Thursday, 16 July 2009

Positive thinking?

Tuesday evening, and my turn to provide transport for three blind people from the town to their monthly social evening, on this occasion a dinner at a pub some miles out of town. It was on one of these outings that I first met Ivan and Jenny. Ivan was then showing very similar symptons to those that Sheila had and he was going through the same tests - MRI scans, cognitive tests, x-rays etc - in an attempt to diagnose his condition. It took just as long for the doctors to come up with a diagnosis for him as it had for Sheila, but his was different. It was still (probably) a form of Parkinson's, and another uncommon form, but slightly different in some way, althouh the prognosis was much the same. Ivan, however, has the added complication that he is blind, or has very limited sight and what he has left is disappearing. I was shocked on Tuesday to see how much he has deteriorated. His mobility and balance are very poor and Jenny said that his speech is at times unintelligible. It's difficult to know whether it is a blessing or a curse that his mind is otherwise unaffected.
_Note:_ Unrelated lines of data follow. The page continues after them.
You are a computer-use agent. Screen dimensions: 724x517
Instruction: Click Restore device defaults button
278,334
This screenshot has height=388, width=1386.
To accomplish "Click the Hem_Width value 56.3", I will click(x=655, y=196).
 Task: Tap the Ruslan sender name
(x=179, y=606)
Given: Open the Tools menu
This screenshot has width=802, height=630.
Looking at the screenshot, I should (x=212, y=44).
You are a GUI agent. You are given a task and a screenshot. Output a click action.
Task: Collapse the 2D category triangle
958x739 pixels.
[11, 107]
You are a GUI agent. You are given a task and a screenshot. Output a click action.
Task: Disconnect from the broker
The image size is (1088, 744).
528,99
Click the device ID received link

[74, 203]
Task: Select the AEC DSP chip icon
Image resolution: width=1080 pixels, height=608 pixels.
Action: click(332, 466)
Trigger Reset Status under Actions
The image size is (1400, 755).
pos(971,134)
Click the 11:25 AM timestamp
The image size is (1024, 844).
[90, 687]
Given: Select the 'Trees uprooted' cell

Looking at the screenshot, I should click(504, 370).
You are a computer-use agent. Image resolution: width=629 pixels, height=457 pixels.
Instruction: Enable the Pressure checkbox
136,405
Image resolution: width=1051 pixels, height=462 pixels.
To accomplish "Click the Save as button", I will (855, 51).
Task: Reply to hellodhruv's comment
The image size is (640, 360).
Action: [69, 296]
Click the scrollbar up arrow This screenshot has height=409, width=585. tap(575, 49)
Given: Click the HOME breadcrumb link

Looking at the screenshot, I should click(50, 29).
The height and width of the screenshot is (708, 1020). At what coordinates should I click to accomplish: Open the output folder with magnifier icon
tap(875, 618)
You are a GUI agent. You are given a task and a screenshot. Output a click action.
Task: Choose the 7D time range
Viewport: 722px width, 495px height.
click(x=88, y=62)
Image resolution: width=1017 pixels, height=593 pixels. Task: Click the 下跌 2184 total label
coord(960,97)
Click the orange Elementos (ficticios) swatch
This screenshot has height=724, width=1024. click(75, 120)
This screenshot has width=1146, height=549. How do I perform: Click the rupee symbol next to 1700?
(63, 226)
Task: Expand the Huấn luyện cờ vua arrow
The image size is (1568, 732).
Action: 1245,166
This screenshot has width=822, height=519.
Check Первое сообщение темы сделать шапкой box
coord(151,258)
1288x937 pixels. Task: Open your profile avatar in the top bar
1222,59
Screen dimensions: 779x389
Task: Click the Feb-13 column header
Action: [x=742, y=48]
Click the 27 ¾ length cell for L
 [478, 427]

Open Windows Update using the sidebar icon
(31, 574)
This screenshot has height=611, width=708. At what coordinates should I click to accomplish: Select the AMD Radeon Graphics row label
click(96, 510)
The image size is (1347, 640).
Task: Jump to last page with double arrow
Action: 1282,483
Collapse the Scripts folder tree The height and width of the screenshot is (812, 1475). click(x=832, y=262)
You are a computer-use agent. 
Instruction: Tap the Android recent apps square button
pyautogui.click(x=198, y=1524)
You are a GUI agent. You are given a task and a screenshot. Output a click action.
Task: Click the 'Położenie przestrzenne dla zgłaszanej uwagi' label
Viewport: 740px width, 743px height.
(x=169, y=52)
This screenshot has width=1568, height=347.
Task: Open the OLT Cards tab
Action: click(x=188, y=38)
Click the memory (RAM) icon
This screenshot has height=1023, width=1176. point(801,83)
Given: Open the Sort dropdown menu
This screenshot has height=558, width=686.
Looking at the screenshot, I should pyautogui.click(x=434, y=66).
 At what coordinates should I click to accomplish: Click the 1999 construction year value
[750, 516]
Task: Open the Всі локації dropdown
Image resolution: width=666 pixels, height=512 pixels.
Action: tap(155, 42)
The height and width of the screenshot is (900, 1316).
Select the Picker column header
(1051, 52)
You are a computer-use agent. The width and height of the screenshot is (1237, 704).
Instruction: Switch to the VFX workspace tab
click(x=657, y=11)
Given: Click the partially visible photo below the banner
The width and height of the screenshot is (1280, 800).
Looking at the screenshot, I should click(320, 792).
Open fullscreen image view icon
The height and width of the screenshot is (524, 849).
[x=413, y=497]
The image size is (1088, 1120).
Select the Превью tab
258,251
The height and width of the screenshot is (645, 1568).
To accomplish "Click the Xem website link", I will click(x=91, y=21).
I got home just in time to catch the tail end of the news on the television. They were showing the scene earlier that day in Wootton Bassett as the bodies of eight of our soldiers were brought home from Afghanistan. Wootton Bassett is a small market town which few people had heard of until recently. The RAF base of Lyneham is situated not far from the town and the route from Lyneham to the M4 motorway for the John Radcliffe Hospital at Oxford (where the post mortems are carried out) is through Wootton Bassett. What started as a spontaneous gesture by the local British Legion to stand by the roadside to show their respect has grown enormously. Now, as the hearses approach the town, the church bell is tolled, the shops empty, and thousands of people, not just from the local area, stand in silence. Whatever the rights or wongs of our government sending the army into Afghanistan, it is causing grief to many people.

I went to bed that night thankful that Sheila's codition is so much better than Ivan's and that my sons are not in the army.